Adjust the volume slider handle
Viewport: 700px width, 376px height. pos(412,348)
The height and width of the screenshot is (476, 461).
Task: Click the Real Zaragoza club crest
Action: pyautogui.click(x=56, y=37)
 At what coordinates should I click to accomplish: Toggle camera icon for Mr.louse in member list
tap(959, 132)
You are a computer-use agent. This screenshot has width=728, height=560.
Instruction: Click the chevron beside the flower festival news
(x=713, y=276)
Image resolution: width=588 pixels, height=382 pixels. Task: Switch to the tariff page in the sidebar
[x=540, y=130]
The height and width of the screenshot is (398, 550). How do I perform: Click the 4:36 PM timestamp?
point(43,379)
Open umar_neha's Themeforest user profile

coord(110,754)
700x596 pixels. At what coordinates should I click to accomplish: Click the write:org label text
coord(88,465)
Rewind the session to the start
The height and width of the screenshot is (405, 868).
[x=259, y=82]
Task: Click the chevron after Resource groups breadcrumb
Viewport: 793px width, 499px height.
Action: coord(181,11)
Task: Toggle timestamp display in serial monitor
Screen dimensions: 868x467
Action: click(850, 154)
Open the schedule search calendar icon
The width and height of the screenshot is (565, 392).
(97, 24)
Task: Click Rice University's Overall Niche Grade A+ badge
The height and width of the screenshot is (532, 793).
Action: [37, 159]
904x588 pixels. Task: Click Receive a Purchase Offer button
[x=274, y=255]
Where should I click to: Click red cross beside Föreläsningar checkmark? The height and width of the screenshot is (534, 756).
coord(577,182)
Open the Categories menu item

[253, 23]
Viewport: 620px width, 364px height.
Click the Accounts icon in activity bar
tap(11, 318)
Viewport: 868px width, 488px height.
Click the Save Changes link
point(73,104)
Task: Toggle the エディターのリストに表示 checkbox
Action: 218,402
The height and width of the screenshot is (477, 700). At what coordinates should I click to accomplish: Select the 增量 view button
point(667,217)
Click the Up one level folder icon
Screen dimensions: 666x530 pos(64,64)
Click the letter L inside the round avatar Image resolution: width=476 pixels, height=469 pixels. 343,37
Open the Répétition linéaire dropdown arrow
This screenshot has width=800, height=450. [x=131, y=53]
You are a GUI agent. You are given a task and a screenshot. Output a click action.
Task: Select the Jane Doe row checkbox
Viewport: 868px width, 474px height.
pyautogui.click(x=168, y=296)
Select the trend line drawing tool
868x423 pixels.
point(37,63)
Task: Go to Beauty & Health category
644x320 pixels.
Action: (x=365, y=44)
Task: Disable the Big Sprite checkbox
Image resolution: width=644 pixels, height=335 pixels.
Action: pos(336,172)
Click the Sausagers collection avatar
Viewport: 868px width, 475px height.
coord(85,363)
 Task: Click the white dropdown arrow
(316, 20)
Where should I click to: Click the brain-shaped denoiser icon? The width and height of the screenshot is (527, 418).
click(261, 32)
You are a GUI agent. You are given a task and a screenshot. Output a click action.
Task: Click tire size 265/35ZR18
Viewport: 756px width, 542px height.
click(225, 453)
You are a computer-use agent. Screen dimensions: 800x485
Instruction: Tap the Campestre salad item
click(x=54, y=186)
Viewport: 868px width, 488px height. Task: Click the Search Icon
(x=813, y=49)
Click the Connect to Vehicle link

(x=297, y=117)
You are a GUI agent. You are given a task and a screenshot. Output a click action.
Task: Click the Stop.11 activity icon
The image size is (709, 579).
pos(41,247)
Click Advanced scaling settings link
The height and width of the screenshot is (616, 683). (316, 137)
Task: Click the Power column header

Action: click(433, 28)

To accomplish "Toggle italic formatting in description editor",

.....

* [EXERCISE]:
Nothing but the lines from the one containing "Viewport: 868px width, 474px height." to the end of the material should be printed, each exactly as written.

* [ANSWER TO THIS TASK]:
Viewport: 868px width, 474px height.
pyautogui.click(x=168, y=296)
Select the trend line drawing tool
868x423 pixels.
point(37,63)
Task: Go to Beauty & Health category
644x320 pixels.
Action: (x=365, y=44)
Task: Disable the Big Sprite checkbox
Image resolution: width=644 pixels, height=335 pixels.
Action: pos(336,172)
Click the Sausagers collection avatar
Viewport: 868px width, 475px height.
coord(85,363)
 Task: Click the white dropdown arrow
(316, 20)
Where should I click to: Click the brain-shaped denoiser icon? The width and height of the screenshot is (527, 418).
click(261, 32)
You are a GUI agent. You are given a task and a screenshot. Output a click action.
Task: Click tire size 265/35ZR18
Viewport: 756px width, 542px height.
click(225, 453)
You are a computer-use agent. Screen dimensions: 800x485
Instruction: Tap the Campestre salad item
click(x=54, y=186)
Viewport: 868px width, 488px height. Task: Click the Search Icon
(x=813, y=49)
Click the Connect to Vehicle link

(x=297, y=117)
You are a GUI agent. You are given a task and a screenshot. Output a click action.
Task: Click the Stop.11 activity icon
The image size is (709, 579).
pos(41,247)
Click Advanced scaling settings link
The height and width of the screenshot is (616, 683). (316, 137)
Task: Click the Power column header

Action: click(433, 28)

To accomplish "Toggle italic formatting in description editor",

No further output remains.